Indian (SENSEX) stocks rebounded from the biggest decline in two weeks after the government approved plans to liberalize foreign investment rules to boost growth.

The S&P BSE Sensex advanced 0.4 percent to 19,926.55 at 9:29 a.m. in Mumbai, after falling the most since July 3 yesterday. Engineering company Larsen & Toubro Ltd. (LT) advanced 1.3 percent. Cigarette maker ITC Ltd. (ITC), which has the highest weightage on the index, surged to a record.

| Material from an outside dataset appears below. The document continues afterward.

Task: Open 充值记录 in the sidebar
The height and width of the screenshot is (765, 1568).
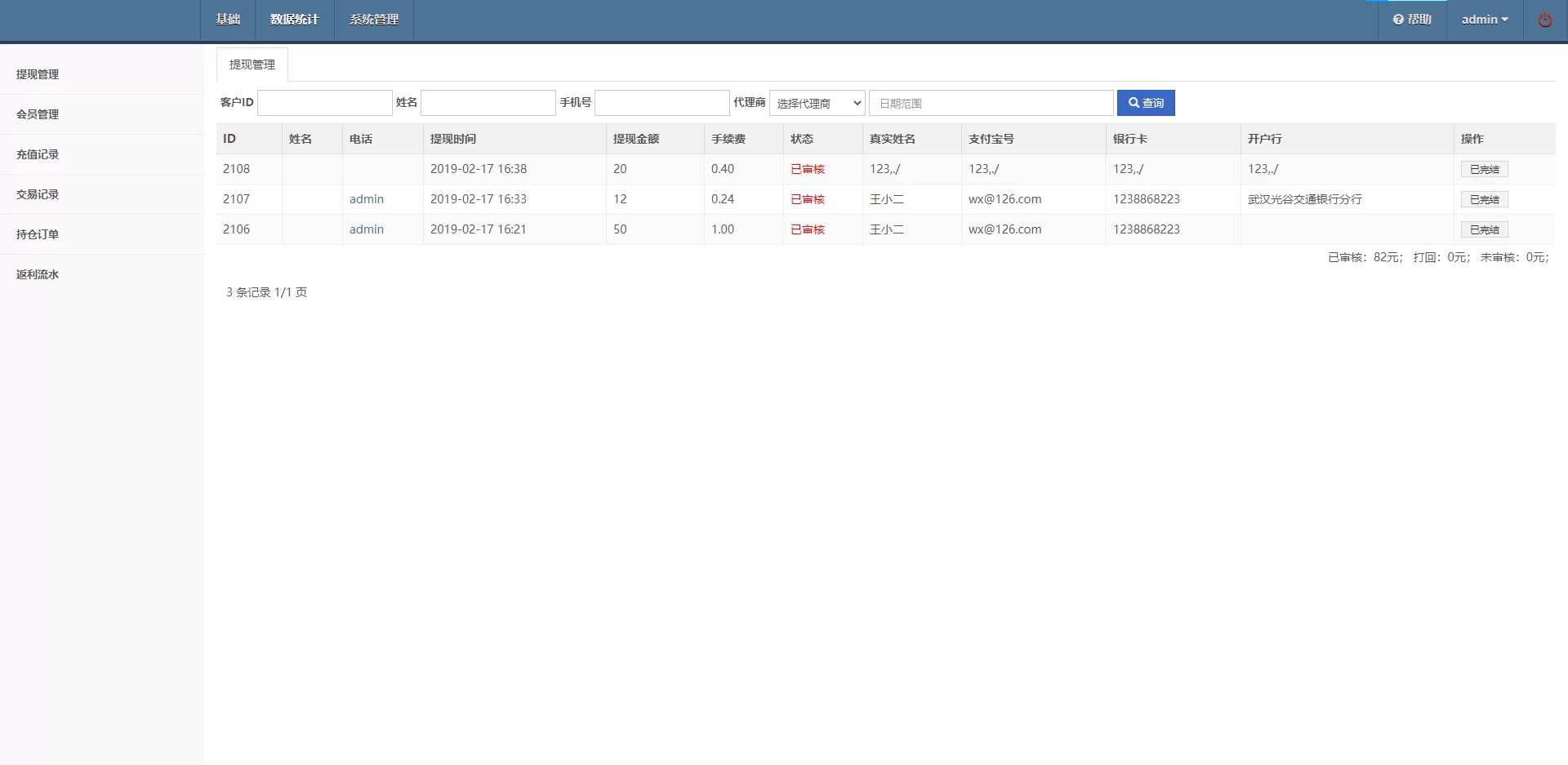Action: 38,154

Reforms approved yesterday will allow overseas investors to own all of an Indian telephone company, and increase the 26 percent limit in defense production on a case-by-case basis. The government has been reviewing caps on foreign investment as it strives to lure funds to help spur a struggling economy and finance a current-account deficit that helped push the rupee to a record low this month.

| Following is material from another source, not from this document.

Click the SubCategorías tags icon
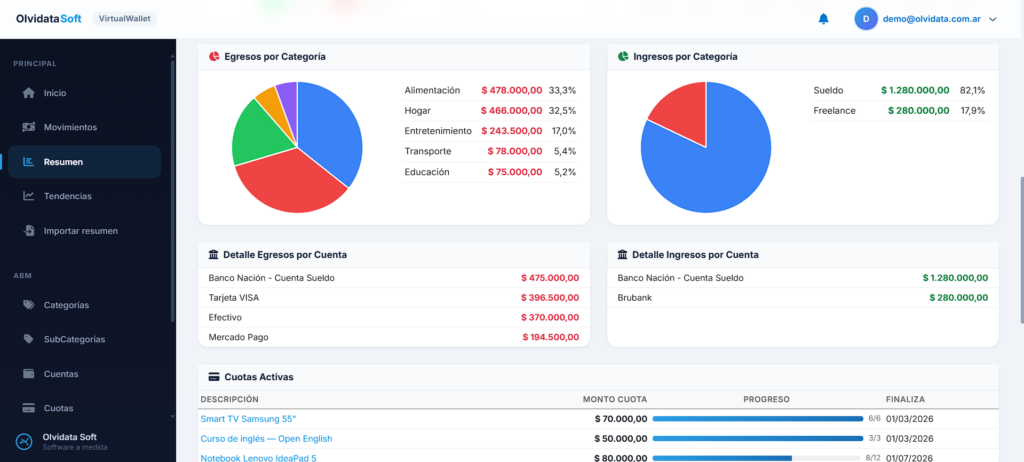1024x462 pixels. point(29,339)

Indian stocks slumped yesterday after the Reserve Bank of India on July 15 raised two interest rates to try and steady a currency that has weakened 7.3 percent against the dollar this year. The rupee’s plunge threatens to spur gains in consumer prices and prompted the central bank to leave interest rates unchanged last month, ending a run of three reductions.

Global investors sold $ 29.5 million of domestic shares on July 15, paring this year’s inflows to $ 12.4 billion, data from the regulator show. They have sold $ 929 million worth of Indian stocks this month, the most among 10 Asian markets tracked by Bloomberg, extending July’s $ 1.8 billion sell-off.